I have no idea about the roll-out of the film. I think BlueStar has an American base of operations, as well as a British one, so hopefully we have a roll-out on both sides of the Atlantic. I have no idea. All I know about films is that they take longer than they're supposed to. [laughs]
Anything else we should know about?
It's in its early stages, but I've been talking to a games developer, a guy named Devin Cambridge, and we've been working up an idea for a science fiction game with magical elements called "Sirius Sephiroth." We're looking at a possible multi-media franchise. We've got some good ideas.
And if I can detour back into comics for a moment, I've just had a miniseries idea approved at Marvel. It spins out of Warren Ellis's "Ultimate Secret"/"Ultimate Nightmare" storylines, and centres of the character of the Vision who Mak Millar has been fleshing out. It picks up just after the climax of "Ultimate Extinction" and has the Vision dealing with some really scary fallout from those events. I can't say any more than that, really, without giving away some key facts about "Ultimate Extinction," so I'll just say that it's a story based in an indirect way on a classic Lee/Kirby tale - one of my favourites - and it introduces the Ultimate version of a very cool silver age villain.
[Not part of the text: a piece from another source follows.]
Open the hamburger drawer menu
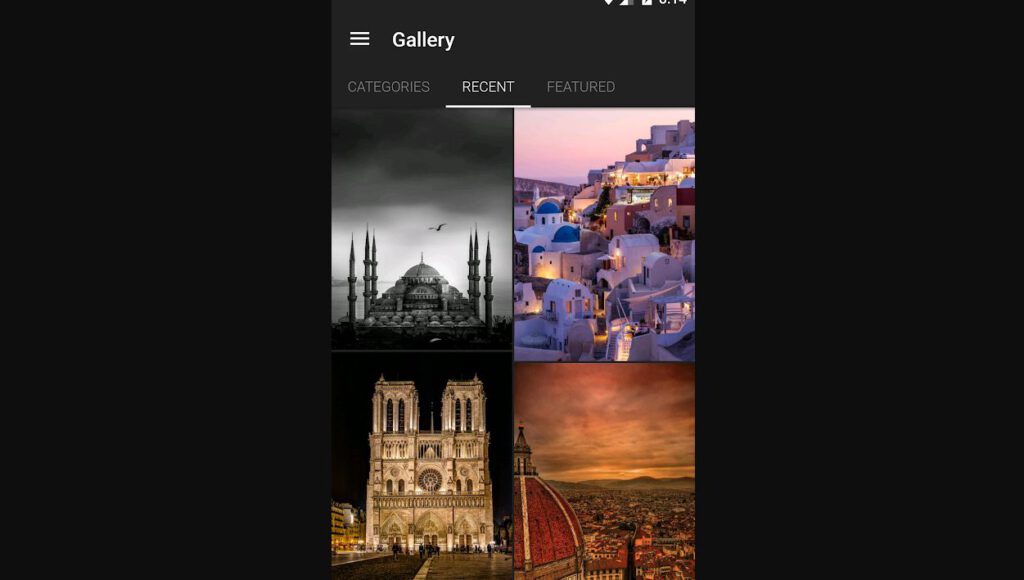Screen dimensions: 1024x580 point(360,39)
That's really what I love about the Ultimate line more than anything. The fact that you can go back to those terrific sixties and seventies stories and retell them with whatever twists and tweaks and whistles and bells you want to add on. It gives me a huge kick to do that.
Looking at your career now, you have all this success with your own creations, superheroes, books and soon, films. You've got a great reputation within the comic book industry, you got to chauffeur Jonah & I across England… what more does Mike Carey want from his creative endeavors?
I want the Castor novels to be really well-received. I would love for the trilogy to become a long series, about six or seven novels. I would love to do some more mainstream superhero work because I'm finding it really rewarding. I would love to have a movie out in movie houses, so I could say, "Look. I wrote that!" On top of that, one of the pitches at Vertigo would allow me to co-write with my daughter, if it was approved, and y'know, that would be really special.
Not that driving you and Jonah wasn't special. I mean, I remember when we went through Slough and we found the place where "The Office" was filmed. That was a moment to treasure…
Anything else you want to say to fans? It looks like 2006 is the year of Mike Carey.
[laughs] Well happy New Year would seem to be appropriate. Also, please keep buying my books. After all, you're emotionally committed now. In some countries, reading someone's comics means you're legally married to them.